Exploring the model more closely, the ratio of depth/scale represented by the yellow/green checkerboard pattern in the cycle of production and consumption can now be seen more clearly as a variation on the allocative process that determines precisely what we create through our economy. While economists might illustrate allocation by reference to a one-dimensional list of shoes, guns, butter, etc., we can also illustrate it in terms of a depth/scale ratio, or a continuum from relatively scale-intensive goods to relatively depth-intensive goods, like coal-powered electricity to solar-powered electricity.
Likewise, the ratio of depth/scale represented by the same yellow/green checkerboard pattern in the cycle of production and consumption can also be seen as a variation on the distributive process that determines precisely who gets what we create through this economy. We can illustrate this version of distribution by contrasting the depth/scale ratios across different people or populations, measuring the extent to which each of us is participating in the aggregate depth/scale pattern of production and consumption. Thus, we have relatively scale-intensive to relatively depth-intensive people, populations, households, and firms.
Theoretically, we can generate economic allocation and distribution histograms using a variety of different criteria, from aggregate money prices to conventional demographics to alphabetical order--take your pick. Choosing to sort by depth/scale across products (allocation) and people (distribution), with cross-referencing between the two, establishes a clear integration of all four facets of economic action.
This adds a whole new significance to the perennial question: exactly who gets exactly what? There is no way to answer this question without at least implicitly answering the related question of depth/scale. Nor is it possible to analyze scale and depth without simultaneously dealing with allocation and distribution. To a great extent, the significant challenges associated with the measurement and evaluation of scale and depth are rooted in more fundamental challenges with the measurement and evaluation of allocation and distribution.

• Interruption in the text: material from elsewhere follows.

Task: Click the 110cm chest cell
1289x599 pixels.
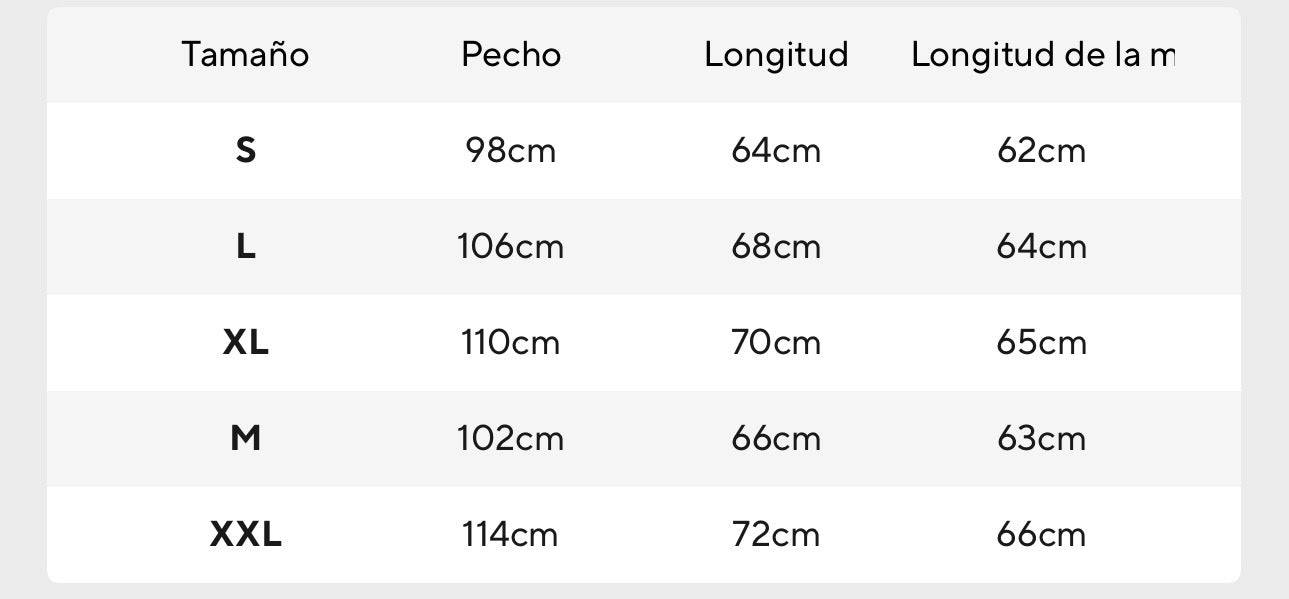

Furthermore, these are not only macroeconomic issues to be dealt with in the aggregate. They are also microeconomic issues that originate simultaneously at the margin. For example, when a householder takes a job at a firm to produce a particular product in return for income, s/he is through this single act of exchange simultaneously participating in the larger patterns of allocation (of resources across different products) and distribution (of incomes across different people). With the next act of exchange, s/he spends this income on some mix of products and in so doing s/he translates the prior income distribution into a product distribution across people, while simultaneously funding a part of the next round of resource allocation across products. In each case, it is a single act of exchange between two people that simultaneously contributes to the larger patterns of allocation and distribution, each measured in either input/output or money terms. What few economists acknowledge is that each act of exchange also contributes directly to the larger patterns of economic scale and depth. The depth/scale ratios of the product created by the firm at which this householder is employed, the products subsequently purchased by the householder, and even the firm and household itself are impacted by each of these exchanges.
As I commented the other day, when we look deeply at how singular acts of market exchange actually happen, we discover that each and every one of them has direct implications for allocation, distribution, scale, and depth, whether or not our economic worldview includes these added complications.
This leaves open the next critical question regarding the relationships between right allocation, right distribution, right scale, and right depth. What is right? Who decides?